Private equity investment firm Bain Capital will be able to fill a seat on the board of directors of Acadia Healthcare once the Franklin-based company completes its $1.18 billion deal to buy CRC Health Group, which Bain has owned since 2006. Acadia's board now consists of nine members.
In an SEC filing detailing some of the nitty gritty of their plans, Acadia officials also say they have lined up CRC financing help from Merrill Lynch, Bank of America and Jefferies Capital. Among the plans are a new senior term loan of up to $580 million, bridge loans of up to $250 million and other long-term financing packages. Also detailed: Should Acadia's plan to buy CRC fall through, it will owe the California company $50 million.
HCA Holdings announced Monday that CEO Milton Johnson will become chairman of the company's board of directors on Dec. 31. On that day, Johnson will replace Richard Bracken, who is retiring. Bracken served as chairman of the board since 2009, and also served as CEO from 2009 to 2013.
"As a longtime HCA veteran and executive leader, Milton has a keen understanding of hospital operations and a strong commitment to HCA's patients-first culture," Bracken said in a release. "He is ideally suited to lead HCA to continued success.

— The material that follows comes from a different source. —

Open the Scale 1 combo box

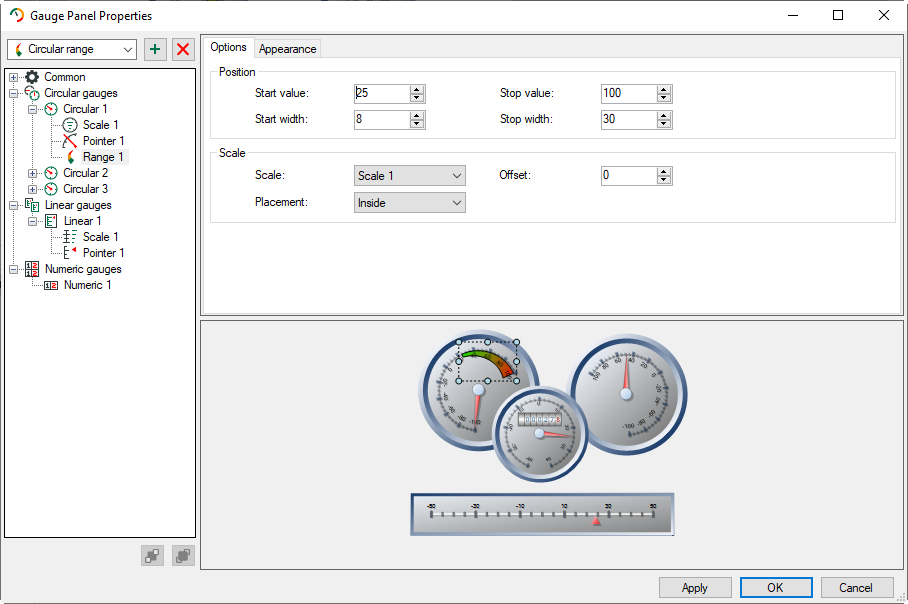[410, 176]
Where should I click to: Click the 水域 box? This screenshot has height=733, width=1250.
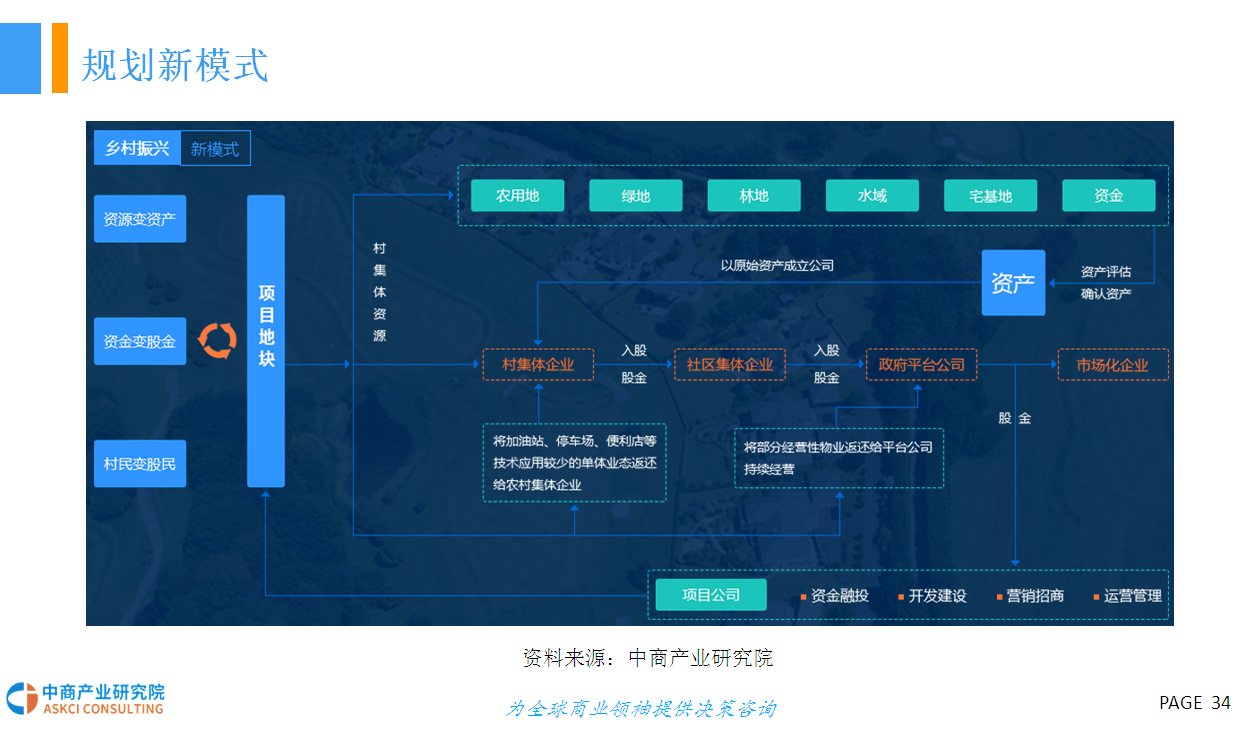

Shares of HCA (Ticker: HCA) were down to $71.40. Year to date, they're up nearly 50 percent.
In his latest Dealpolitik column, Ronald Barusch writes that investors shouldn't get too worked up about hedge fund Elliott Advisors' nomination of a slate of directors for Family Dollar's board. It's a move he calls "largely pointless" because Family Dollar can bump back its annual meeting — the most recent one took place in January of this year — a bit to allow its pending sale to Dollar Tree to proceed.
By then, Family Dollar’s assertion that the Dollar Tree deal can attain early regulatory clearance will be tested, and shareholders would have their chance to choose whether to take that deal. And if both deals get bogged down at the FTC that long, I would expect both deals to emerge from the review at the same time—producing a head-to-head bidding war—unless one of the bidders has failed to come to a deal with the FTC.
Darden Restaurants, the owner of the Olive Garden and LongHorn concepts as well as a number of others, has a brand new board of directors, but veteran local restaurant executive Greg Burns is not a member of the club. Burns had been nominated by Darden as part of a proposal to limit the board influence of activist investor Starboard Value, but investors have chosen to completely replace the sitting board with a slate of Starboard nominees. Among the latter is Tractor Supply Chairman Cynthia Jamison.